Personal information
- Full name: Richard Geoffrey Harvey Lowe
- Born: 11 June 1904 Wimbledon, Surrey
- Died: 5 July 1986 (aged 82) Tunbridge Wells, Kent
- Batting: Left-handed
- Bowling: Right-arm fast-medium

Domestic team information
- 1925–1927: Cambridge Univ.
- 1926: Kent
- FC debut: 20 May 1925 Cambridge Univ. v Leicestershire
- Last FC: 4 July 1927 Cambridge Univ. v Oxford Univ.

Career statistics
| Competition | First-class |
| Matches | 33 |
| Runs scored | 697 |
| Batting average | 18.83 |
| 100s/50s | 0/2 |
| Top score | 83 |
| Balls bowled | 3,869 |
| Wickets | 70 |
| Bowling average | 26.24 |
| 5 wickets in innings | 3 |
| 10 wickets in match | 0 |
| Best bowling | 5/22 |
| Catches/stumpings | 16/– |
- Source: CricInfo, 5 June 2018

= Richard Lowe (cricketer, born 1904) =

English sportsman (1904–1986)

Richard Geoffrey Harvey Lowe (11 June 1904 – 5 July 1986) was an English amateur sportsman who played first-class cricket and association football for Cambridge University during the 1920s. Lowe made one appearance for the England amateur football team, took a hat-trick bowling in the 1926 University Match and became a teacher after leaving university.

==Early life==
Lowe was born at Wimbledon in what was then Surrey in 1904. The son of Lionel and Florence Lowe, his father worked in the civil service and Lowe was educated at Westminster School. At school he played for the cricket XI for four years, captaining the team in his final year. He played for 'The Rest' in 1922 against the Lord's Schools and for the Public Schools against the Army in both 1922 and 1923. He was considered one of the better schoolboy bowlers who could "swing the ball quite late" and one of the best all-rounders, being described as a "brilliant rather than sound" batsman. In his final year at Westminster he scored 668 runs at an average of 51 and took 51 wickets with his "distinctly pacey" bowling.

==Sporting career==
After going up to Cambridge, Lowe played football for Cambridge University AFC for all four years he was a student. He captained the team and played one amateur international match for England in December 1926 (Note: Lowe's Wisden obituary gives the date as 1924. McColl et al. in their authoritative work on British amateur international football give the date, correctly, as 18 December 1926. This is the date as reported in the contemporary match report in The Times.) at Filbert Street against Scotland, although his performance in the match was judged to be timid and he was considered to have done "little or nothing" on the left-wing and had been unable to "rise to the occasion".

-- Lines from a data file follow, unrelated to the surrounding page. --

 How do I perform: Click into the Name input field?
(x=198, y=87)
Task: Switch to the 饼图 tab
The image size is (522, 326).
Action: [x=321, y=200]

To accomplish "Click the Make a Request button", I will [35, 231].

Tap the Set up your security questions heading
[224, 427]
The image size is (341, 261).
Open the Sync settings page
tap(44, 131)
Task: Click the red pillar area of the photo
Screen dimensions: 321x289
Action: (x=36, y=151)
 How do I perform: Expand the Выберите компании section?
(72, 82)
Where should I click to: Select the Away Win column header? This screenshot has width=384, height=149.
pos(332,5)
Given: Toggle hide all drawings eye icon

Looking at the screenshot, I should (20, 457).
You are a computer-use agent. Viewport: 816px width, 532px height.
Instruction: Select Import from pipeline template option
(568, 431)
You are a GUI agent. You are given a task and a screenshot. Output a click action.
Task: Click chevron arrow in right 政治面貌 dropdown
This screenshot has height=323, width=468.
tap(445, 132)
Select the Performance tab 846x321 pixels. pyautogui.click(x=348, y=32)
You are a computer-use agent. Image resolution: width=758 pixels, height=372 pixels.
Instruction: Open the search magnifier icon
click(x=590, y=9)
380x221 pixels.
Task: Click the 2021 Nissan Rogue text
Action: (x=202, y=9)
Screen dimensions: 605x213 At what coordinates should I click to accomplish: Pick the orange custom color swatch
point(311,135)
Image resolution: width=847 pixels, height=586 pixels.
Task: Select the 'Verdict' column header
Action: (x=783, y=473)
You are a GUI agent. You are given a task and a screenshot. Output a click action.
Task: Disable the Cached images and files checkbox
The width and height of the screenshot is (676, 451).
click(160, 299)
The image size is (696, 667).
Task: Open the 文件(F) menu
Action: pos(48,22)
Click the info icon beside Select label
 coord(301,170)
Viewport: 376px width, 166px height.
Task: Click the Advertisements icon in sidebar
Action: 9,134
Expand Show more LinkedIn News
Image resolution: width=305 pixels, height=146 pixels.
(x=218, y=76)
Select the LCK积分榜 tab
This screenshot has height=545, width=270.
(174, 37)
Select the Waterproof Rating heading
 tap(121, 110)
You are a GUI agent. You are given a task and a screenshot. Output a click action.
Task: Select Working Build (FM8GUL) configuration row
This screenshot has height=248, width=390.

He was unable to play any cricket in 1924 due to injury, but played in each of his three remaining seasons, winning Blues in all three. His first-class cricket debut came in May 1925 against Leicestershire at Fenner's and he went on to make 31 first-class appearances for the university, including playing against the touring Australians in 1926 and the New Zealanders in 1927. In the 1926 University Match he took a hat-trick and recorded his best bowling figures of 5/22 in Oxford's first innings.

During July 1926 Lowe appeared twice for Kent County Cricket Club at Maidstone, the only first-class county cricket appearances of his career. He had played once for Kent's Second XI in the Minor Counties Championship in 1923 and played two more matches for the Second XI in 1928. Although he was restricted by ill health, Lowe played club cricket occasionally for Band of Brothers and stood regularly as an umpire.

==Later life==
Lowe initially worked as a stockbroker, but spent most of his working life as a teacher; between 1935 and 1954 he was headteacher of Parkfield prep school at Heathfield in Sussex. He remained in contact with cricket throughout his life and was a force behind the organisation of Band of Brothers, a cricket club closely associated with Kent, during Canterbury Cricket Week. He married Joan Lewis in 1929 and died at Tunbridge Wells in Kent in July 1986 aged 82.

==Bibliography==
- Carlaw, Derek (2020). "Kent County Cricketers, A to Z: Part Two (1919–1939)"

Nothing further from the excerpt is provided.